** What you should do **
Would you please restate all of the entries exactly, apart from the pictures?

Source records
________________

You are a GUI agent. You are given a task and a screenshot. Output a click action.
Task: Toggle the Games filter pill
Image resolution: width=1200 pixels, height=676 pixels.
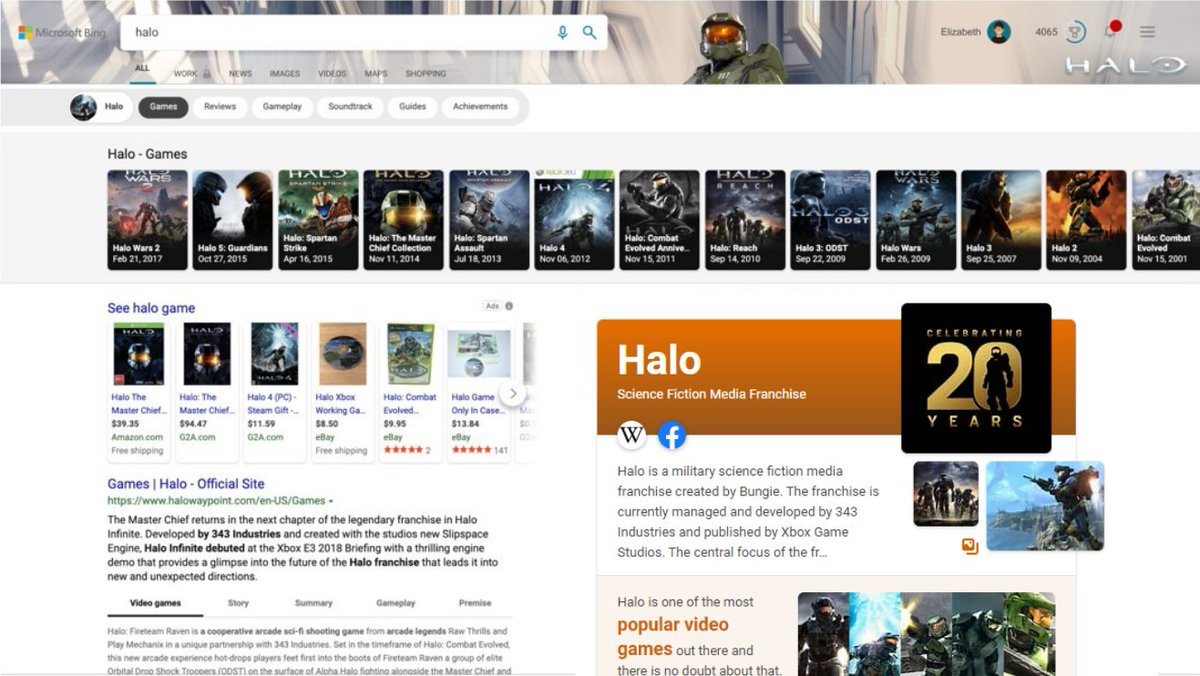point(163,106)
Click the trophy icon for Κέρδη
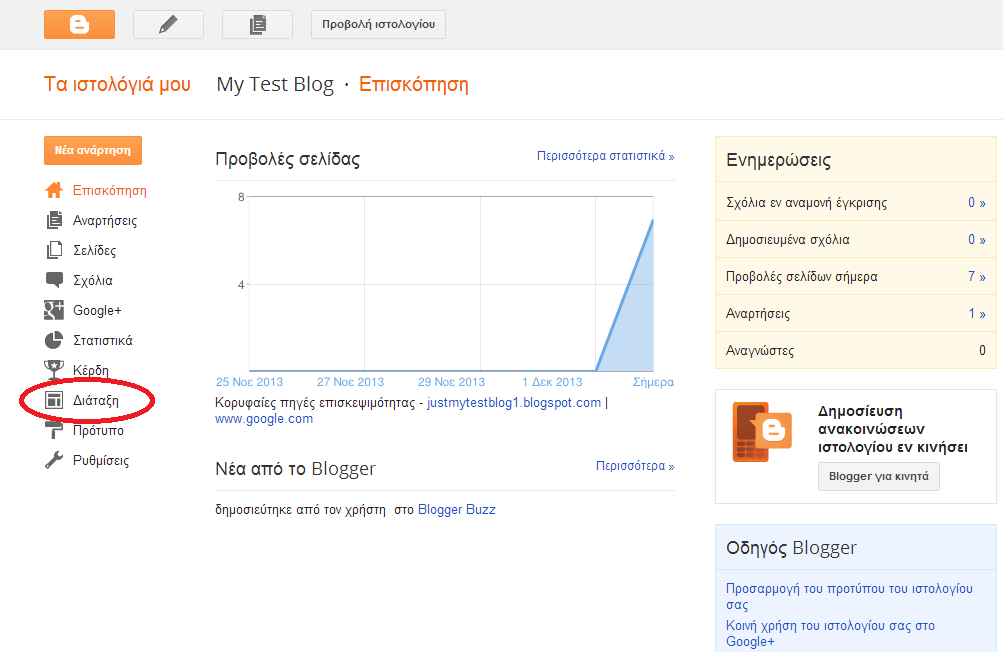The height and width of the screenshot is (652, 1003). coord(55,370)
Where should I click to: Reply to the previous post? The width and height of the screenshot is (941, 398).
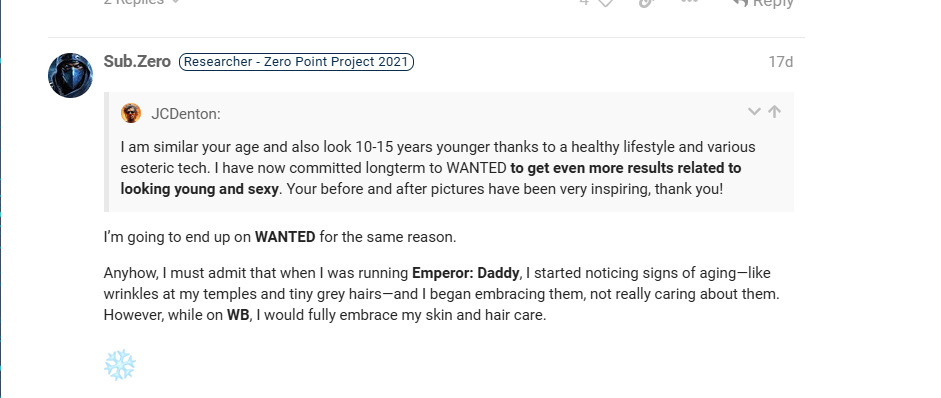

________________

** Result **
You are a GUI agent. You are given a task and a screenshot. Output a click action.
Task: Toggle the Games filter pill
Image resolution: width=1200 pixels, height=676 pixels.
point(163,106)
Click the trophy icon for Κέρδη
The height and width of the screenshot is (652, 1003). coord(55,370)
Where should I click to: Reply to the previous post? The width and height of the screenshot is (941, 398).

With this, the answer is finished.